Микеша промолчал. Лицо у него было грустное. Быть может, он признавал неодолимую правильность аргумента, но внутри у него бессознательно, нелогично и непобедимо засело стремление к белу свету и вольной воле. Вообще мне казалось, что теперь роли ямщиков радикально изменились. Фрол представлял собою само здравомыслие, вековую мудрость ямщицких общин, – и он с уничтожающей насмешкой смотрел на «безумного» Микешу. В глазах последнего стояла лишь грустная растерянность и темное, бессознательное стремление… неизвестно куда…
– Как же ты говоришь, – заступился я за Микешу, к «безумию» которого я почувствовал глубокую симпатию, – как ты говоришь, что он не хочет работать, когда вот он лямку с тобой же тянет…
– Так то я его нанимал, – ответил Фрол насмешливо. – Какой это станочник на чужой станок нанимается, свою очередь держать не хочет… Два раза бегал… обществом пороли… Может, скажешь, неправда?
Микеша продолжал молчать.
– Теперь, гляди, опять чего-то надумал, – с чисто мефистофелевской улыбкой продолжал Фрол, пронизывая бедного Микешу острым и насмешливым взглядом. – Скажешь – и это неправда? А зачем барахло взял?.. Сапоги зачем? Ружье для чего захватил? Смотри, общество все равно достанет тебя… Опять портки спустят.
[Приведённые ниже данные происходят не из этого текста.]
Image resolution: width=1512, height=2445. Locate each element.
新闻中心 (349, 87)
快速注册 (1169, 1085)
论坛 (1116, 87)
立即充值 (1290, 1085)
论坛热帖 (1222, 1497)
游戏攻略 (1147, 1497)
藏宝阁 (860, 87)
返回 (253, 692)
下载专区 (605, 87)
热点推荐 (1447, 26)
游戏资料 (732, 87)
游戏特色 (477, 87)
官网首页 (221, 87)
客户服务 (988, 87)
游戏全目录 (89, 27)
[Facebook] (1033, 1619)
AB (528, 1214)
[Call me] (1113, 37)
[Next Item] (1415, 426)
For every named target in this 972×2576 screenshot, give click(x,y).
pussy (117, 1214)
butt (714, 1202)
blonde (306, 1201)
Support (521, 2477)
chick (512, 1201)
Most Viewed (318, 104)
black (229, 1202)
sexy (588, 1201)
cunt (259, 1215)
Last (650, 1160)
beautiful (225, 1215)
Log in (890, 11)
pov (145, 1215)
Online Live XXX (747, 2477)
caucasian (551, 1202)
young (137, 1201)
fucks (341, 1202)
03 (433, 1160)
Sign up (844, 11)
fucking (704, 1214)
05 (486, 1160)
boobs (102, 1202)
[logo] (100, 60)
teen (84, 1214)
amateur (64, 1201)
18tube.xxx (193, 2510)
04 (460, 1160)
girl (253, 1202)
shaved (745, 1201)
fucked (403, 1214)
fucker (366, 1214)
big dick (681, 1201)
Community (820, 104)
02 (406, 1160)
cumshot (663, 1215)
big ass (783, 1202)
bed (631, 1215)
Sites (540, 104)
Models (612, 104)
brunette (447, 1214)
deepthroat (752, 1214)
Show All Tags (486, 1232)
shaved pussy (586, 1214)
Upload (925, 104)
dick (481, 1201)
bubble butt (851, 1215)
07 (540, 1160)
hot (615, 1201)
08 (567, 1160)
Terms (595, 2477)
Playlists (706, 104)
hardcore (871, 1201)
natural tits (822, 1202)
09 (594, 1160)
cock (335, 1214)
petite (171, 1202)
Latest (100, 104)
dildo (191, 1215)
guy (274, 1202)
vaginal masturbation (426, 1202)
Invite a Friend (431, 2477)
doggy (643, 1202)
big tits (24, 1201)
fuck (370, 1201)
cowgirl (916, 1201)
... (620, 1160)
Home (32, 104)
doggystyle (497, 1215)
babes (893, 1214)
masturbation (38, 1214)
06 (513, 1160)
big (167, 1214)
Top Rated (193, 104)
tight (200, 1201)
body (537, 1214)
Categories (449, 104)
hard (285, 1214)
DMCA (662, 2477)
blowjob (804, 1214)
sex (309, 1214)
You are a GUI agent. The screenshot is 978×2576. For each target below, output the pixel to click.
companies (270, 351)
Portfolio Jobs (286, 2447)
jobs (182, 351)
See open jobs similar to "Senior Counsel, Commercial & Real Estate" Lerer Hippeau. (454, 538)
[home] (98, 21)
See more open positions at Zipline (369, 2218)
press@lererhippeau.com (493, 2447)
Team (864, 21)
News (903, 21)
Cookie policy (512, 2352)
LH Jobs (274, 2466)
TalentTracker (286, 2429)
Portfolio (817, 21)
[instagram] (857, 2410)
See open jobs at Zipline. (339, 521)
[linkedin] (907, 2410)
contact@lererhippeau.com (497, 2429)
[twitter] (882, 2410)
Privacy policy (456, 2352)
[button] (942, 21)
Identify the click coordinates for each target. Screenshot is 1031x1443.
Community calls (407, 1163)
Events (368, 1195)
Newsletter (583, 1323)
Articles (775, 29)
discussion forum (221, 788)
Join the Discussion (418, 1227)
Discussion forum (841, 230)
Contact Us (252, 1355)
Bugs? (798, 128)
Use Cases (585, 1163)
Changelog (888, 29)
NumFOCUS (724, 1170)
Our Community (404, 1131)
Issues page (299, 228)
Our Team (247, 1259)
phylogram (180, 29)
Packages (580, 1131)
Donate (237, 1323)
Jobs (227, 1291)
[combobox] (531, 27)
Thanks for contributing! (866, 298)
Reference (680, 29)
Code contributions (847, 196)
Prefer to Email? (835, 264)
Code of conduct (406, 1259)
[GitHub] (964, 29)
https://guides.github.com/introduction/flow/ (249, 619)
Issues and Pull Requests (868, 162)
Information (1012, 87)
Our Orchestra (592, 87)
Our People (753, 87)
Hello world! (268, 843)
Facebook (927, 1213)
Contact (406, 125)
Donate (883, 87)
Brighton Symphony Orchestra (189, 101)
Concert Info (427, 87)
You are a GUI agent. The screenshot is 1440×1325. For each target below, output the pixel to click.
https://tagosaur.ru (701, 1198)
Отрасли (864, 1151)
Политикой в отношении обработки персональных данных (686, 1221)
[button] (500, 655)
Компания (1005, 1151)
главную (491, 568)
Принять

Он говорил с негодованием и увлечением. Но Микеша вдруг перевел на него свои выразительные глаза, в которых засветилась определенная мысль, и сказал просто:
– Меняй у меня лодку. Моя лодка на станке осталась, хорошая!..
Маленькие хитрые глазки Фрола забегали. Он был сбит с бескорыстно-обличительной колеи и не мог сразу попасть на другую, тем более что ему приходилось стать пособником подозреваемого нового побега. Через некоторое время, однако, он ответил заискивающим тоном:
– Придачи, Микешенька, не спросишь?
– Где придачу возьмешь? Лодку сегодня давай. Проезжающих доставим, я в лодку сяду, ты пешком назад пойдешь.
– А я потом как твою ладью достану? Станочники не отдадут.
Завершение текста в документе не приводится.